Em parceria com Instituto SYN, a Associação Aventura de Construir cria consultorias e formações para microempresários de baixa renda da periferia

A Covid-19 evidenciou ainda mais as diferenças sociais presentes no Brasil. Um levantamento realizado pela Central Única das Favelas (Cufa) em 76 favelas, com 2.087 pessoas, mostrou que cerca de 68% dos moradores não possuem dinheiro para comprar comida. Ao mesmo tempo, a pesquisa “Economia das Favelas - Renda e Consumo nas Favelas Brasileiras”, feita pelos institutos Data Favela e Locomotiva e encomendada pela Comunidade Door em 2020, apontou que há 13,6 milhões de pessoas morando em favelas e seus moradores movimentam R$ 119,8 bilhões por ano.

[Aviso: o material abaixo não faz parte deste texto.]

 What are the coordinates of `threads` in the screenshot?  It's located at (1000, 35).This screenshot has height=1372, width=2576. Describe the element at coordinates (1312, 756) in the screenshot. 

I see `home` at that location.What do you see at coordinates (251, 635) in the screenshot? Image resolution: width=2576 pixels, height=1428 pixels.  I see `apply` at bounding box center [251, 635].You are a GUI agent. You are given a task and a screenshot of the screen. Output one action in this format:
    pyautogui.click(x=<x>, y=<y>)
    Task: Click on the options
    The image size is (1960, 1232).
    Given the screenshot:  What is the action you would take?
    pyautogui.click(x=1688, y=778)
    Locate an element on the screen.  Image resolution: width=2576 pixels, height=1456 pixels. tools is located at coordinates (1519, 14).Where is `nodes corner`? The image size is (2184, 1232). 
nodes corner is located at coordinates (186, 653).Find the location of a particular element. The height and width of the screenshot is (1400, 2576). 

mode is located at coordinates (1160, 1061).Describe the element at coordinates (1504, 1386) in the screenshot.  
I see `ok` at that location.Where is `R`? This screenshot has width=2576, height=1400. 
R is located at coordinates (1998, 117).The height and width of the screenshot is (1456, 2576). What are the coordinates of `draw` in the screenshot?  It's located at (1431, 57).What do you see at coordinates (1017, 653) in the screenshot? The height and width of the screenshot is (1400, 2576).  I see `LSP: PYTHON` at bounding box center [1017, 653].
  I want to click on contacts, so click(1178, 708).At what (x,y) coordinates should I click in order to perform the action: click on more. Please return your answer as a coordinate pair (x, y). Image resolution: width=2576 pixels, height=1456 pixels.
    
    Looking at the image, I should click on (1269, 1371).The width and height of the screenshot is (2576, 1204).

Com este cenário, fica evidente a necessidade de ter ações direcionadas para esse público e o empreendedorismo pode ser um caminho interessante para essas pessoas. A Aventura de Construir atua desde 2011 com o foco no desenvolvimento territorial inclusivo. “Apostamos no microempreendedor de baixa renda de periferia, que é o sujeito mais ativo dessas regiões, que pode gerar a maior mudança no território e nas comunidades”, afirma Silvia Caironi, fundadora e responsável pela Coordenação Geral da Instituição.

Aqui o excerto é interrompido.